[Opening Material shown section]

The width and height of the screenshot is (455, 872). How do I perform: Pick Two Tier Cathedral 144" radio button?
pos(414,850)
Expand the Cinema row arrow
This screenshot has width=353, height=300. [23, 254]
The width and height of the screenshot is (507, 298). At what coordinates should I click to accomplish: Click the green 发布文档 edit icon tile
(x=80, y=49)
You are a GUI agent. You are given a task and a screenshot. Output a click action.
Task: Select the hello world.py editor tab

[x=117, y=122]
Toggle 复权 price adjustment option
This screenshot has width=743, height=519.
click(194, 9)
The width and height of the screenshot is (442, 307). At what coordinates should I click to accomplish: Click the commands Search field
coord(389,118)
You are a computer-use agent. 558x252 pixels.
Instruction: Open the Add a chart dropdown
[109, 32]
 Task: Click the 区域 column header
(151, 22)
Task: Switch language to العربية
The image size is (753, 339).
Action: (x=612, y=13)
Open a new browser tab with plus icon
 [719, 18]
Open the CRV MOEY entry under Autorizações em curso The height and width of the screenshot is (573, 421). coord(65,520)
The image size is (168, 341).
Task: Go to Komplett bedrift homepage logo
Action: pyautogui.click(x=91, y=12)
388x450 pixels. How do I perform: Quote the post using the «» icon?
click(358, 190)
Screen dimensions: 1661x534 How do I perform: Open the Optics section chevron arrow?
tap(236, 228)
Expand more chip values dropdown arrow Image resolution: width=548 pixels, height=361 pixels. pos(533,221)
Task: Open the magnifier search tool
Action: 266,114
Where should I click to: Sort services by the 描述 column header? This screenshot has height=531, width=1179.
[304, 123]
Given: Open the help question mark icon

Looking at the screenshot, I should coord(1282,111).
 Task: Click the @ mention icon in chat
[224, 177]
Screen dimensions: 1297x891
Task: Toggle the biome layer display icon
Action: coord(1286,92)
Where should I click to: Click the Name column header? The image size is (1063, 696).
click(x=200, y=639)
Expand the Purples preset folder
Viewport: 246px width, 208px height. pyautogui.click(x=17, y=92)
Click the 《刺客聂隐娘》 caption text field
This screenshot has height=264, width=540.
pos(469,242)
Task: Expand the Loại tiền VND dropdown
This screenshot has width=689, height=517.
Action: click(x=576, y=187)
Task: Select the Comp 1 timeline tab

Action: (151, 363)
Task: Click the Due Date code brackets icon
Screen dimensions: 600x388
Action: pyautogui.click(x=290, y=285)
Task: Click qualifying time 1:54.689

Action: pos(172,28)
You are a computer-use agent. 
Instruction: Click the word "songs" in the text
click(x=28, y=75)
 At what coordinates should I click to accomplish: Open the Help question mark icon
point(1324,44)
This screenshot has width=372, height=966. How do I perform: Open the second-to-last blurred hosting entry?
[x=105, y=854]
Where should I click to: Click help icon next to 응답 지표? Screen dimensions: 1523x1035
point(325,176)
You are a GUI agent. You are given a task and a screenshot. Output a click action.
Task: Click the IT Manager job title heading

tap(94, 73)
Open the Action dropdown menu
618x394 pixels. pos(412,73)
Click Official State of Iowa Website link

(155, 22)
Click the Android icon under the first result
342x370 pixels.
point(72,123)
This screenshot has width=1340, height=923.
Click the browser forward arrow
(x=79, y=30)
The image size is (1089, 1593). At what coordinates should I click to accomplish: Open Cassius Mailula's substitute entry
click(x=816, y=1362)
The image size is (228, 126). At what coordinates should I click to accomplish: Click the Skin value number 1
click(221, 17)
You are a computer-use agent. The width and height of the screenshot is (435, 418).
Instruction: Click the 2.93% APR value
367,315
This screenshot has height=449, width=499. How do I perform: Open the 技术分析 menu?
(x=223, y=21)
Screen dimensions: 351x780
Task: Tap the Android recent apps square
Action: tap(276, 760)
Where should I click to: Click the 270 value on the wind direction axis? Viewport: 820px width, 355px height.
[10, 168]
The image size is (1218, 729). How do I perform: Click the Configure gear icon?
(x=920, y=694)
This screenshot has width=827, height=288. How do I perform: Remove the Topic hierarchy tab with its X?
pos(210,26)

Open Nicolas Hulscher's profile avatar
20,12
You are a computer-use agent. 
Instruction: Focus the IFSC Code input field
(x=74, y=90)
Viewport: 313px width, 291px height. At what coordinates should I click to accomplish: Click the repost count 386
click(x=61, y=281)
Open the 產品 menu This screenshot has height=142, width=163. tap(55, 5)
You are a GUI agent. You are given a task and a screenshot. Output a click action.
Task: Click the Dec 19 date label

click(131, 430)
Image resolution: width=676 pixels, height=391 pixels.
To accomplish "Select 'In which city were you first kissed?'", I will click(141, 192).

[Closing Material shown section]

Without omitting anything, output the data verbatim.

### [Reply]
The width and height of the screenshot is (455, 872). How do I perform: Pick Two Tier Cathedral 144" radio button?
pos(414,850)
Expand the Cinema row arrow
This screenshot has width=353, height=300. [23, 254]
The width and height of the screenshot is (507, 298). At what coordinates should I click to accomplish: Click the green 发布文档 edit icon tile
(x=80, y=49)
You are a GUI agent. You are given a task and a screenshot. Output a click action.
Task: Select the hello world.py editor tab

[x=117, y=122]
Toggle 复权 price adjustment option
This screenshot has width=743, height=519.
click(194, 9)
The width and height of the screenshot is (442, 307). At what coordinates should I click to accomplish: Click the commands Search field
coord(389,118)
You are a computer-use agent. 558x252 pixels.
Instruction: Open the Add a chart dropdown
[109, 32]
 Task: Click the 区域 column header
(151, 22)
Task: Switch language to العربية
The image size is (753, 339).
Action: (x=612, y=13)
Open a new browser tab with plus icon
 [719, 18]
Open the CRV MOEY entry under Autorizações em curso The height and width of the screenshot is (573, 421). coord(65,520)
The image size is (168, 341).
Task: Go to Komplett bedrift homepage logo
Action: pyautogui.click(x=91, y=12)
388x450 pixels. How do I perform: Quote the post using the «» icon?
click(358, 190)
Screen dimensions: 1661x534 How do I perform: Open the Optics section chevron arrow?
tap(236, 228)
Expand more chip values dropdown arrow Image resolution: width=548 pixels, height=361 pixels. pos(533,221)
Task: Open the magnifier search tool
Action: 266,114
Where should I click to: Sort services by the 描述 column header? This screenshot has height=531, width=1179.
[304, 123]
Given: Open the help question mark icon

Looking at the screenshot, I should coord(1282,111).
 Task: Click the @ mention icon in chat
[224, 177]
Screen dimensions: 1297x891
Task: Toggle the biome layer display icon
Action: coord(1286,92)
Where should I click to: Click the Name column header? The image size is (1063, 696).
click(x=200, y=639)
Expand the Purples preset folder
Viewport: 246px width, 208px height. pyautogui.click(x=17, y=92)
Click the 《刺客聂隐娘》 caption text field
This screenshot has height=264, width=540.
pos(469,242)
Task: Expand the Loại tiền VND dropdown
This screenshot has width=689, height=517.
Action: click(x=576, y=187)
Task: Select the Comp 1 timeline tab

Action: (151, 363)
Task: Click the Due Date code brackets icon
Screen dimensions: 600x388
Action: pyautogui.click(x=290, y=285)
Task: Click qualifying time 1:54.689

Action: pos(172,28)
You are a computer-use agent. 
Instruction: Click the word "songs" in the text
click(x=28, y=75)
 At what coordinates should I click to accomplish: Open the Help question mark icon
point(1324,44)
This screenshot has width=372, height=966. How do I perform: Open the second-to-last blurred hosting entry?
[x=105, y=854]
Where should I click to: Click help icon next to 응답 지표? Screen dimensions: 1523x1035
point(325,176)
You are a GUI agent. You are given a task and a screenshot. Output a click action.
Task: Click the IT Manager job title heading

tap(94, 73)
Open the Action dropdown menu
618x394 pixels. pos(412,73)
Click Official State of Iowa Website link

(155, 22)
Click the Android icon under the first result
342x370 pixels.
point(72,123)
This screenshot has width=1340, height=923.
Click the browser forward arrow
(x=79, y=30)
The image size is (1089, 1593). At what coordinates should I click to accomplish: Open Cassius Mailula's substitute entry
click(x=816, y=1362)
The image size is (228, 126). At what coordinates should I click to accomplish: Click the Skin value number 1
click(221, 17)
You are a computer-use agent. The width and height of the screenshot is (435, 418).
Instruction: Click the 2.93% APR value
367,315
This screenshot has height=449, width=499. How do I perform: Open the 技术分析 menu?
(x=223, y=21)
Screen dimensions: 351x780
Task: Tap the Android recent apps square
Action: tap(276, 760)
Where should I click to: Click the 270 value on the wind direction axis? Viewport: 820px width, 355px height.
[10, 168]
The image size is (1218, 729). How do I perform: Click the Configure gear icon?
(x=920, y=694)
This screenshot has width=827, height=288. How do I perform: Remove the Topic hierarchy tab with its X?
pos(210,26)

Open Nicolas Hulscher's profile avatar
20,12
You are a computer-use agent. 
Instruction: Focus the IFSC Code input field
(x=74, y=90)
Viewport: 313px width, 291px height. At what coordinates should I click to accomplish: Click the repost count 386
click(x=61, y=281)
Open the 產品 menu This screenshot has height=142, width=163. tap(55, 5)
You are a GUI agent. You are given a task and a screenshot. Output a click action.
Task: Click the Dec 19 date label

click(131, 430)
Image resolution: width=676 pixels, height=391 pixels.
To accomplish "Select 'In which city were you first kissed?'", I will click(141, 192).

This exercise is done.